▸ WHAT TO WORK ON:
Without pictures, repeat the lines of the entries from the one containing "This screenshot has" through the last, both ends included, and nothing else.
╔══
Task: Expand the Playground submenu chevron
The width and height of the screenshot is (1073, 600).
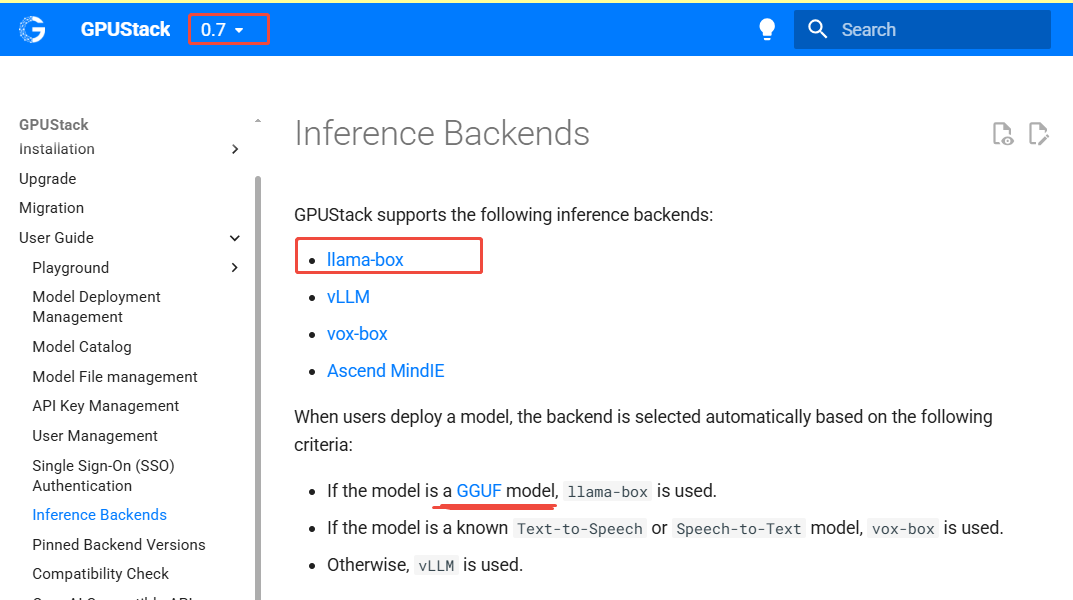Action: click(235, 268)
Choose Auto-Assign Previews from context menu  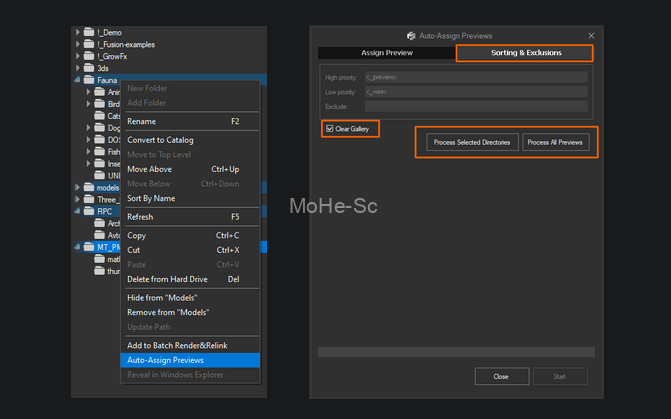pyautogui.click(x=165, y=360)
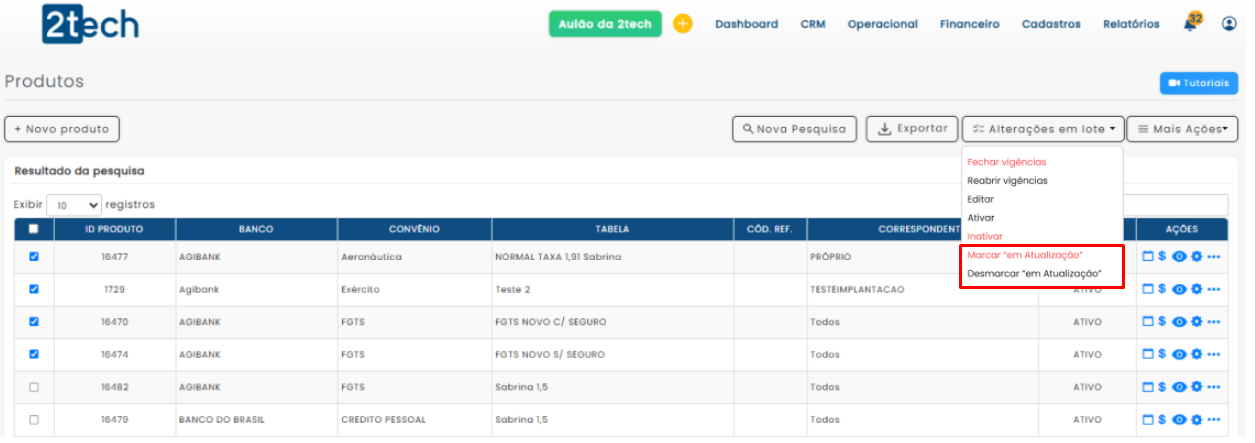
Task: Select Marcar "em Atualização" menu option
Action: (x=1024, y=256)
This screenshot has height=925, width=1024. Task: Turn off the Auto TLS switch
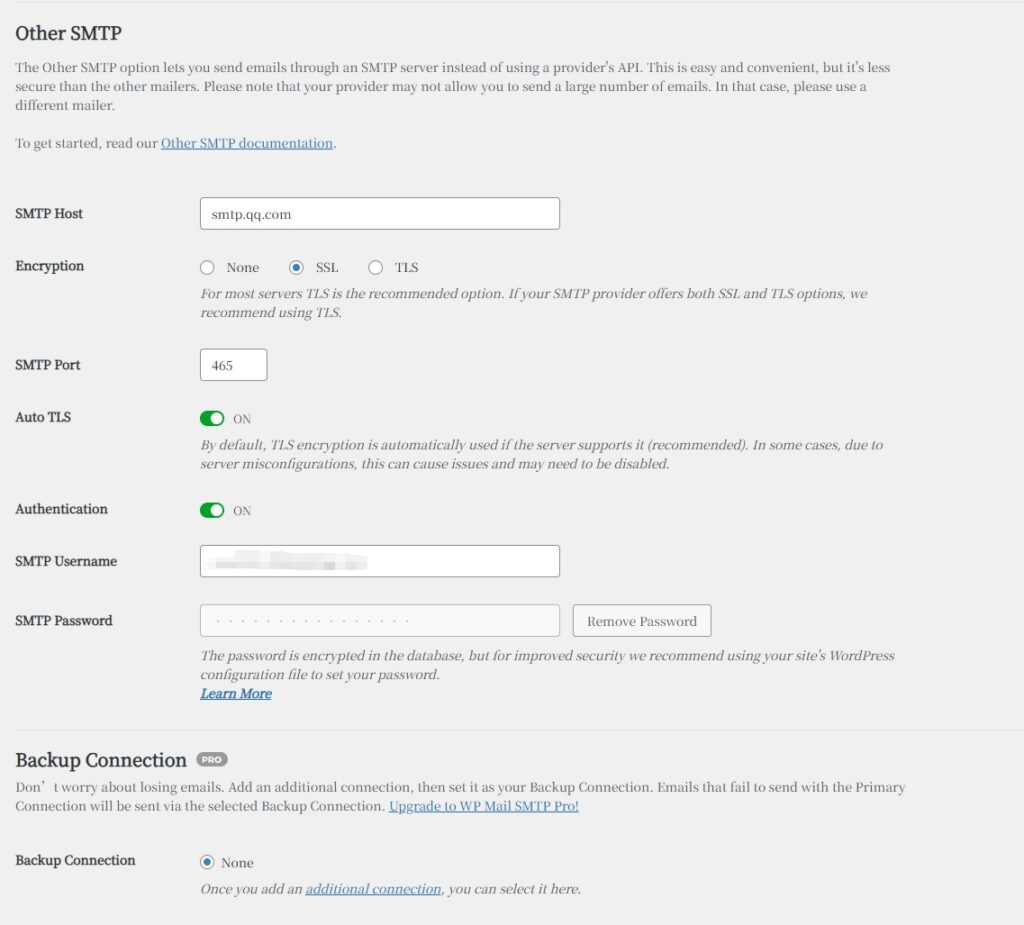coord(212,418)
╚══
▸ EXERCISE RESULT:
This screenshot has height=925, width=1024. Task: Turn off the Auto TLS switch
coord(212,418)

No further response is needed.